## [EXERCISE BRIEF]
Word for word, please restate the line containing "English (53, 2379)" and all the lines that follow it to the end of the data.

/---

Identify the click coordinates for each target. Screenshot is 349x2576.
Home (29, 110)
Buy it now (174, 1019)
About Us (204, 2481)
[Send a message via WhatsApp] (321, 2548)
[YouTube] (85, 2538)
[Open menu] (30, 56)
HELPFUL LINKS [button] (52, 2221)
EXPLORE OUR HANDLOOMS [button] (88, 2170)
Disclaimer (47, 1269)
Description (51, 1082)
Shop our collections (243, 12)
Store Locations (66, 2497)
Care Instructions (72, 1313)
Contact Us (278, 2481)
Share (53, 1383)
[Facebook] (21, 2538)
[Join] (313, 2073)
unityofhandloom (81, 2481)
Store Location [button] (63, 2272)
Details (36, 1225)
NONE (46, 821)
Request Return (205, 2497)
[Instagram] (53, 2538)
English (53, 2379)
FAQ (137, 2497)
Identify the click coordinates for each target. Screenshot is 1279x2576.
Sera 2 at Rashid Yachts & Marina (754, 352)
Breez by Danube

\---

## [ANSWER BELOW]
English (53, 2379)
FAQ (137, 2497)
Identify the click coordinates for each target. Screenshot is 1279x2576.
Sera 2 at Rashid Yachts & Marina (754, 352)
Breez by Danube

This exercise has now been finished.